The in-game prompts for interaction, like climbing, stealth attacks, investigating, etc., are also minimal and intuitive, which supports the design tone here.

4. Seamless cinematics and flowing dialogue handling

I am always impressed as the transition between play and cinematic cutscene becomes more and more seamless. There is little shock in J: FO when the action moves from active play to cutscene. Additionally, I LOVE the passive conversations that Cal strikes up with BD-1 and other NPCs as you walk by or to them in the game world.

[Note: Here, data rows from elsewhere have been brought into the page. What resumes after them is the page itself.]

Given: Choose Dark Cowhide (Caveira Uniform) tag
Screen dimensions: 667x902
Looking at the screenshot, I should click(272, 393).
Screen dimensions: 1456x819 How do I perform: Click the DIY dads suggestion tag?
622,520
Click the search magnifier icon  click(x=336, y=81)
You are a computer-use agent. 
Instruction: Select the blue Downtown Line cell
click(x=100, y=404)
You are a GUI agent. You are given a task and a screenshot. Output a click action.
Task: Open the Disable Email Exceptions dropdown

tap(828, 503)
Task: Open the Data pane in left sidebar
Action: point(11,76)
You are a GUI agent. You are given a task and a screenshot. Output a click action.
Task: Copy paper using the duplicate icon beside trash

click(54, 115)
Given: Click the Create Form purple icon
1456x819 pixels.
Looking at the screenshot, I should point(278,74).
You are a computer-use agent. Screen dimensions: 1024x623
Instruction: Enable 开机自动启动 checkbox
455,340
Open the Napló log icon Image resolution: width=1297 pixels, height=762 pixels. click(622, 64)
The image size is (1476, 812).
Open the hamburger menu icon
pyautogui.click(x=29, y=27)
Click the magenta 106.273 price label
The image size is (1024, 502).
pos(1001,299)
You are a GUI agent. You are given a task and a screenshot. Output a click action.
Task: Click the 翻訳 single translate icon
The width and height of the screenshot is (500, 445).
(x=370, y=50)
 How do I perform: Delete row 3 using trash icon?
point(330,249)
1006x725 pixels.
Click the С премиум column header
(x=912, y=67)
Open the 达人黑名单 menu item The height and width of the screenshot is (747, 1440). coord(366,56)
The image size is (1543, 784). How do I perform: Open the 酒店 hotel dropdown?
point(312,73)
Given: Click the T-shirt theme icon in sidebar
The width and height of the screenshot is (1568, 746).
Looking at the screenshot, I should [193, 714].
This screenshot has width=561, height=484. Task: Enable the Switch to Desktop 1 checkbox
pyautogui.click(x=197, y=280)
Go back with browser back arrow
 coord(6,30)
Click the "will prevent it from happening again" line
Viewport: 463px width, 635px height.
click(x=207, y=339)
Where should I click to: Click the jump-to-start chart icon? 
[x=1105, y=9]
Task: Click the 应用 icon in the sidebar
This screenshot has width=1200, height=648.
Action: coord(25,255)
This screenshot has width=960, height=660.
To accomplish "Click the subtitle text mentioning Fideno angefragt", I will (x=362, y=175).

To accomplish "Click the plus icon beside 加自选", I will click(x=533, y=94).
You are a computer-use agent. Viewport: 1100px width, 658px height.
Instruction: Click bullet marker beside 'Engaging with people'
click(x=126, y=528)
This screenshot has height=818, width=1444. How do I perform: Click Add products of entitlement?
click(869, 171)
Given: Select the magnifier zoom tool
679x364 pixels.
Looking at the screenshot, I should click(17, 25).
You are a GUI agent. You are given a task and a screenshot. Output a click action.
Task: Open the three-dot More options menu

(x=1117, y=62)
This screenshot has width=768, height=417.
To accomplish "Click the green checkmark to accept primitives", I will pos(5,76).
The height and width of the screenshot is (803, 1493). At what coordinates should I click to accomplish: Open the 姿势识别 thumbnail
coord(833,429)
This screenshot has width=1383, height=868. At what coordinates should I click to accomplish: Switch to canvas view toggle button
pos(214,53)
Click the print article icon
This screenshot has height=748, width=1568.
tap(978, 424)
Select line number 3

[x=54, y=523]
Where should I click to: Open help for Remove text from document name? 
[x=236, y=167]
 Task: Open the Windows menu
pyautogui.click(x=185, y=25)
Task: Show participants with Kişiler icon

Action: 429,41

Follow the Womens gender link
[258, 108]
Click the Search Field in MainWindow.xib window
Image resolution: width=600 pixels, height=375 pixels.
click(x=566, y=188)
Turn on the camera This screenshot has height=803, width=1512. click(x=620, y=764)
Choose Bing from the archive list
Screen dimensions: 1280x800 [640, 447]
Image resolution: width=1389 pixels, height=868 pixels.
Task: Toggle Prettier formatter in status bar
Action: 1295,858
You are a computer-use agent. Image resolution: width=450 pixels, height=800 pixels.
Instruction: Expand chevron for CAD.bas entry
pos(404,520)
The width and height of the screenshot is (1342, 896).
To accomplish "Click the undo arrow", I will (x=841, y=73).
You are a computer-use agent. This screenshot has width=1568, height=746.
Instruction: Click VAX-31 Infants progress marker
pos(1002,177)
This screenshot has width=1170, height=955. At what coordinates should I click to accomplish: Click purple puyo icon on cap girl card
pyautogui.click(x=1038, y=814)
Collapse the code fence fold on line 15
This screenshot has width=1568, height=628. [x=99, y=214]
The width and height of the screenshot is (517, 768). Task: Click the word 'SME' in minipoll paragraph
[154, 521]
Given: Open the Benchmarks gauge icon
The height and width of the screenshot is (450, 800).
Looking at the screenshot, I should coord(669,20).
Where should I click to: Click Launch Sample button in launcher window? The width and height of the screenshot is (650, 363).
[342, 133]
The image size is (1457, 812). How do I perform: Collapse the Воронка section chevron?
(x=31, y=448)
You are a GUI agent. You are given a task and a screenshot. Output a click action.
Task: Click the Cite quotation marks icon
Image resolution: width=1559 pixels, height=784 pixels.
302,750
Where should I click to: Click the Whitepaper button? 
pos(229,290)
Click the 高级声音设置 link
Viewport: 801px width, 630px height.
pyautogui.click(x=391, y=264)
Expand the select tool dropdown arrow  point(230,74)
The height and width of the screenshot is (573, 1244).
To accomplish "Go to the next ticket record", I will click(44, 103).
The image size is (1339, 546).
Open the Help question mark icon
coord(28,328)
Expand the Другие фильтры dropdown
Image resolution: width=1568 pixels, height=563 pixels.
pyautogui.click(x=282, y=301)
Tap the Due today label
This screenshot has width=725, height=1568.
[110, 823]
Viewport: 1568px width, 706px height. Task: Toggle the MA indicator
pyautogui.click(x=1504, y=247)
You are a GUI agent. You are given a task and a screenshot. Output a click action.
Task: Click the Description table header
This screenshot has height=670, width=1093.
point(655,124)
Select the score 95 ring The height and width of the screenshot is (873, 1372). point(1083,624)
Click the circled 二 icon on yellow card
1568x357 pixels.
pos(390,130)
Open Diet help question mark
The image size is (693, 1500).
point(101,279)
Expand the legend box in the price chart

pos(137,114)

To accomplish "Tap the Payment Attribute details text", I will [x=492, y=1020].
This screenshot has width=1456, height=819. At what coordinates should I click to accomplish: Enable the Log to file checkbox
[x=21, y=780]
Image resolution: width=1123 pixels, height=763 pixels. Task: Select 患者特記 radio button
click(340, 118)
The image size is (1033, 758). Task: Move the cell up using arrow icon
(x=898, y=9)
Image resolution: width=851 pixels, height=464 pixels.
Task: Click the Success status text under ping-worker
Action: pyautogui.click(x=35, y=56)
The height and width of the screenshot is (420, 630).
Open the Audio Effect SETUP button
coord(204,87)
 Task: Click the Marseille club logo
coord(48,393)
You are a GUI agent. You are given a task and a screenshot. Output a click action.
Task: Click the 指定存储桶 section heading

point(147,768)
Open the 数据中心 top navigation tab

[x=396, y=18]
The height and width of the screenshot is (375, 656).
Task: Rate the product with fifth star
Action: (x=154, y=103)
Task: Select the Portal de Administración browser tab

If you are more actively engaged in conversation with a character, the D-pad gives you access to several dialogue options, letting you drive the conversation more and more.

Things we learned about the story and feel of Star Wars Jedi: Fallen Order

Cinematics
1. Questionable cameo by Forest Whitaker

Okay, this is more subjective and possibly unpopular, but this demo featured a cameo by Forest Whitaker reprising his role as Saw Gerrera from Rogue One. I personally didn’t like him in that role and it actually made most of Rogue One unwatchable for me. I have always had a problem with most A-listers popping up in Star Wars films in general, but I really felt like Whitaker’s delivery of the character (in both cases) was very “modern Earth”-feeling and contrasted with the rest of the lore and universe around him. In turn, this broke my immersion and took me out of the story, just as it did with Rogue One.

It was like, “Star Wars, Star Wars, Star Wars—oh hey look, it’s Forest Whitaker—Star Wars, Star Wars, Star Wars.” Know what I mean? I think this will be a divisive cameo for players and fans, and I wonder what other cameos we’ll see.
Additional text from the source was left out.